Tea Service revives memories.

Many little girls enjoy tea parties--I did.

I had two tea sets. One set was given to me by my aunt, Ruth Ann Graham. The tea set was an off-white color and decorated with the Lion of England.

The other set was given to me by my aunt, Veda Harlan. This set was hand-painted for me by a woman who lived in Brownsburg, Texas.

I spent many hours with my teddy bears, dolls and my tea sets. I would dress up in my mother’s clothes and serve tea to my guests.

When I was about six or seven, my mother took me to tea in the tearoom at L.S. Ayres and to the tearoom at Marshall Fields department store in Chicago. I remember how grown-up I felt!

It was with sheer delight when I entered the parlor of the Historical Museum and Barbara Carney showed me "Company’s Coming." The room was a vignette of several tea and china services from years past. Each of the vignettes contain a lovely set of china, on a table decorated with matching flowers and dainty linens.

I was drawn to a set that is on loan to the museum from Jane Hazledine. Her mother-in-law, Mrs. Edward Thomas Hazledine, bought some of the china from the Herz tearoom when it closed. The china is strikingly beautiful and the color is one that is very popular at this moment--a brilliant cobalt blue. Each piece of china is embellished with the Herz logo, a heart with an H inside. I was told Herz means heart in German and thus the meaning for the Herz logo. The Herz china makes an elegant table setting. The brilliant blue china on a white table cloth is breathtaking. On display with the china is a very delicate cloisonné salt cellar and pepper shaker and a dainty silver service.

I spoke with Jane Hazledine and she reminisced of the time she was in a style show in the Herz tearoom when she was around four years old. Hazledine remembers Herz being the finest department store in Terre Haute in the early 1900s to 1920s. The store was founded by Adolph Herz, which explains the heart on the china and the fact it is fine Bauscher china, from Widen, Germany, dated 1812.

Acting on a suggestion from Hazledine, I spoke with a delightful lady, Avice McCrae, and she told me she vividly remembers the Herz store. She said as you entered the store, to the left was a counter where beautiful leather gloves were sold. You were seated on a high chair and the gloves were customfit to your hands.

McCrae said she bought many pairs of gloves from Herz. She remembers when paying for the gloves, the payment was deposited into a basket that was sent to a cashier on the second floor.
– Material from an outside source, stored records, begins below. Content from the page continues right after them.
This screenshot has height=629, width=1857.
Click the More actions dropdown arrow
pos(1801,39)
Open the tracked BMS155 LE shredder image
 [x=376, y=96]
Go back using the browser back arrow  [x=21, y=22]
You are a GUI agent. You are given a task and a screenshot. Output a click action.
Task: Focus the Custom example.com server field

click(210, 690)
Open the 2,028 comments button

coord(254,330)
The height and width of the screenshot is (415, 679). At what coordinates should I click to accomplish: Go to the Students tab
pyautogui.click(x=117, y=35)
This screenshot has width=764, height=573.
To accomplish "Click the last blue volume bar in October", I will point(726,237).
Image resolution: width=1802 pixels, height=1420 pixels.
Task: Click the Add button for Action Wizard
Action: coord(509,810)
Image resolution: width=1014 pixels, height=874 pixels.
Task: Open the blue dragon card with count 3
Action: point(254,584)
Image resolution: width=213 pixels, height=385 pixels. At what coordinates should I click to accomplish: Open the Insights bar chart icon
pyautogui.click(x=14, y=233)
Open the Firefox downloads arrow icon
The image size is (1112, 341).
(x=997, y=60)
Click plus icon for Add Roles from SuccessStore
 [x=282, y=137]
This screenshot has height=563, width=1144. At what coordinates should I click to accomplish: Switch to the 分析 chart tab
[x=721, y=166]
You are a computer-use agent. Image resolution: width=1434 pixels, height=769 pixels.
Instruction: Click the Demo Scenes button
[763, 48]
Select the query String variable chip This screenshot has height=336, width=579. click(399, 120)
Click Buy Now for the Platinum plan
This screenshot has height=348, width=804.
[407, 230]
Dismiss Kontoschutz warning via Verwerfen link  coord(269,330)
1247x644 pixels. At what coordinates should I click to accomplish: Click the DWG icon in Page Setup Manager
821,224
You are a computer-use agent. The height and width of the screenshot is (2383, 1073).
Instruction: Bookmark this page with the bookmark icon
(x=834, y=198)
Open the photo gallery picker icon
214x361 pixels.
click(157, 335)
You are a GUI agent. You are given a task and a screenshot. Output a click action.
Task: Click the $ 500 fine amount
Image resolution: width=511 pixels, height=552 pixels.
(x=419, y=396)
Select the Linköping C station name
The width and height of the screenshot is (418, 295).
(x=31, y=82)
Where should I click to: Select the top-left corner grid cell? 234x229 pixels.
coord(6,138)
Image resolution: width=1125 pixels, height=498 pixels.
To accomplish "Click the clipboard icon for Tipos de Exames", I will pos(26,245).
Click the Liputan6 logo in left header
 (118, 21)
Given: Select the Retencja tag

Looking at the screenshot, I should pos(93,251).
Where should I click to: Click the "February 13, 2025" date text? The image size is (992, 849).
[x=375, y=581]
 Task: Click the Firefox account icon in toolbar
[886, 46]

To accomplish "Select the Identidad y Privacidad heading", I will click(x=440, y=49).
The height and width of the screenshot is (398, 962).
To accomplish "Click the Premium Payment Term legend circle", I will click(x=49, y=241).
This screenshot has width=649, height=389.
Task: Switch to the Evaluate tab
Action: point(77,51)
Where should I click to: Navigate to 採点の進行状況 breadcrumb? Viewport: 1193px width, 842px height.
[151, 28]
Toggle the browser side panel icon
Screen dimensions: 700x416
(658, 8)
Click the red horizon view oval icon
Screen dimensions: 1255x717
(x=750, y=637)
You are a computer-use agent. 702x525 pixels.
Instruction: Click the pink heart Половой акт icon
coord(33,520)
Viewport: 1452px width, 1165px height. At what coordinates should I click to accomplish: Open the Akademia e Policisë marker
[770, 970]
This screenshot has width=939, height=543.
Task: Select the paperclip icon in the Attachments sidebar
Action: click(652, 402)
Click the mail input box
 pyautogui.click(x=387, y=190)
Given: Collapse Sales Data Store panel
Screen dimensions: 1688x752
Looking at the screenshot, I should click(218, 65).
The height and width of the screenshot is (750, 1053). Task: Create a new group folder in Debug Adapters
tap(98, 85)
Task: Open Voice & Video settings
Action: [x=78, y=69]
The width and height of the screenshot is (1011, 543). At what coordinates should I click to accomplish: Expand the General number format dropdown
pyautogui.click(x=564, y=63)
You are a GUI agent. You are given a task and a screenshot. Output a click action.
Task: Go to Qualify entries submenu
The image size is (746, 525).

The change was returned in the basket. McCrae told me the customer service at Herz was wonderful and the tearoom was very elegant.

Because of wonderful, caring people such as Jane Hazledine who donate their keepsakes, we too, can for one moment return to another time and place in the history of Terre Haute. Visit the parlor of the museum and pretend "Company’s Coming."

The Historical Museum of the Wabash Valley, 1411 S. Sixth St., is open from 1 to 4 p.m. Tuesday through Sunday.